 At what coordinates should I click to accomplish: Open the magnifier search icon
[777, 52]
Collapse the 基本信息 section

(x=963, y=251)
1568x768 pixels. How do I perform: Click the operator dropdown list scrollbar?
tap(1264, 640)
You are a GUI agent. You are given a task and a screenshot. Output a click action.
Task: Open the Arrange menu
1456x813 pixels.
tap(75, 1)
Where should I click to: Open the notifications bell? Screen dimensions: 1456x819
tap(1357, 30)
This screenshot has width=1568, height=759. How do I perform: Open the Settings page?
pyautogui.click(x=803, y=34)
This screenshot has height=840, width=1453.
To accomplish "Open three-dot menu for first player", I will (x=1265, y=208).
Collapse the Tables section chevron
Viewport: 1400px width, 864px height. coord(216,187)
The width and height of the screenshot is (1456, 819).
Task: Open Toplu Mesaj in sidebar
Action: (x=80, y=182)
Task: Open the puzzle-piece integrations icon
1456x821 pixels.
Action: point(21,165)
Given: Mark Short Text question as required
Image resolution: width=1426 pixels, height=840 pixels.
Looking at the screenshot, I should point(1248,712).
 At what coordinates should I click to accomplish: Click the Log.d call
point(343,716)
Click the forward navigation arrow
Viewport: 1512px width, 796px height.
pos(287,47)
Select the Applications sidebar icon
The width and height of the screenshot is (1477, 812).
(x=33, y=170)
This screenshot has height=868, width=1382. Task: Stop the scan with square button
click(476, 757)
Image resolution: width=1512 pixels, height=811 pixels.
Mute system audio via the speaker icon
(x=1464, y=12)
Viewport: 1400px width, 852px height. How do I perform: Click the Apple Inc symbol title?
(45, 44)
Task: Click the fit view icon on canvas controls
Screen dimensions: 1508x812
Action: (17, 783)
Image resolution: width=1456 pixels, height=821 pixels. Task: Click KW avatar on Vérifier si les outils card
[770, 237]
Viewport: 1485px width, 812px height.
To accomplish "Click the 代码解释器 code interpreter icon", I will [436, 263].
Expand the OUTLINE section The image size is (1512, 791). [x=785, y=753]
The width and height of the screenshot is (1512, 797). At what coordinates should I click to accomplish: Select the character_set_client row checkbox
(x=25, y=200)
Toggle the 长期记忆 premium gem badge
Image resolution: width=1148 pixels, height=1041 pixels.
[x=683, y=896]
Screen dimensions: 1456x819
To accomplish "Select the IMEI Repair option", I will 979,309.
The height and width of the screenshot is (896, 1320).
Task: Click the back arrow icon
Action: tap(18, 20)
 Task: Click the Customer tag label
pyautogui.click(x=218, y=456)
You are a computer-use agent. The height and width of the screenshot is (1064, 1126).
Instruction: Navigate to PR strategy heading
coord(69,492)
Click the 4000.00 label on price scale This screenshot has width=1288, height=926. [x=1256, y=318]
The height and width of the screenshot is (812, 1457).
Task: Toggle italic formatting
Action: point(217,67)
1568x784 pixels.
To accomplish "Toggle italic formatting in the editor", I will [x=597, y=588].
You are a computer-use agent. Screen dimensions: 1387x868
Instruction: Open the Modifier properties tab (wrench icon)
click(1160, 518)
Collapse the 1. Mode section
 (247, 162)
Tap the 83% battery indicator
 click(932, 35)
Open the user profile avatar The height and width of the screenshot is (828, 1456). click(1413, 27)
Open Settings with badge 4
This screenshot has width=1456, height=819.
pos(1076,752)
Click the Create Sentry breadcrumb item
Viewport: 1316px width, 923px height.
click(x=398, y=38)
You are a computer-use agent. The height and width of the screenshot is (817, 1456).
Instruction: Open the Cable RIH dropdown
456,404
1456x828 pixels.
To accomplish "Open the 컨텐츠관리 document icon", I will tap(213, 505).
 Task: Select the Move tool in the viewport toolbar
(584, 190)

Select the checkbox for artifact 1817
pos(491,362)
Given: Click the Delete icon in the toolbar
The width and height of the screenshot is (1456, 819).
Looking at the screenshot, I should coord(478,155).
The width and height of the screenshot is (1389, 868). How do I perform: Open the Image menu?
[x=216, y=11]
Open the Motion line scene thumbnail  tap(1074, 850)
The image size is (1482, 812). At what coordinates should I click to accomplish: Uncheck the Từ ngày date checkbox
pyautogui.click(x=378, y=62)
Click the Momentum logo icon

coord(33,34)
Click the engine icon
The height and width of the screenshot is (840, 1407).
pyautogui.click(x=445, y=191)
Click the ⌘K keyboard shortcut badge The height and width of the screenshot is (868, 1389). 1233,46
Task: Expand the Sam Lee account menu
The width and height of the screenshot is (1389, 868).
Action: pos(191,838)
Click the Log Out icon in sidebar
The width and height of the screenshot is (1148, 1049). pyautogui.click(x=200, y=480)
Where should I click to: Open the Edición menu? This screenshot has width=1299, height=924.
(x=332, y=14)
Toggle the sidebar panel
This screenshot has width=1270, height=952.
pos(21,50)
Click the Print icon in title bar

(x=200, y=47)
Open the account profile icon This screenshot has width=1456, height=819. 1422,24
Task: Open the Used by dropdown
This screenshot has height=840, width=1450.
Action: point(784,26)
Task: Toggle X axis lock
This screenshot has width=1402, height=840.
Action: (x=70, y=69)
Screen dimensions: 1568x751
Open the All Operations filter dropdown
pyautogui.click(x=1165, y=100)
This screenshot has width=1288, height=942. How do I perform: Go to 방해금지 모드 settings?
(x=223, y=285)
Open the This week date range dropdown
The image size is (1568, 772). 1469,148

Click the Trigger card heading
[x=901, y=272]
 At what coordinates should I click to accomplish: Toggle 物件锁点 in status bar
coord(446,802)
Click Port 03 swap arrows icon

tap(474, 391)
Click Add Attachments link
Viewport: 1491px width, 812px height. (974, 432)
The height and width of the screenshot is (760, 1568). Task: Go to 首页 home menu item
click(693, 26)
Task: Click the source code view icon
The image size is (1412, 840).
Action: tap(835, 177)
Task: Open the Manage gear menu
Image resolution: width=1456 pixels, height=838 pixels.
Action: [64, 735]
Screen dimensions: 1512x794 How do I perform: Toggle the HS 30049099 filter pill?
# # # # # # #
EXERCISE OBJECTIVE -
Look through the material and copy each line that has "Expand".

ANSWER SECTION -
Expand the OUTLINE section The image size is (1512, 791). [x=785, y=753]
Task: Expand the Sam Lee account menu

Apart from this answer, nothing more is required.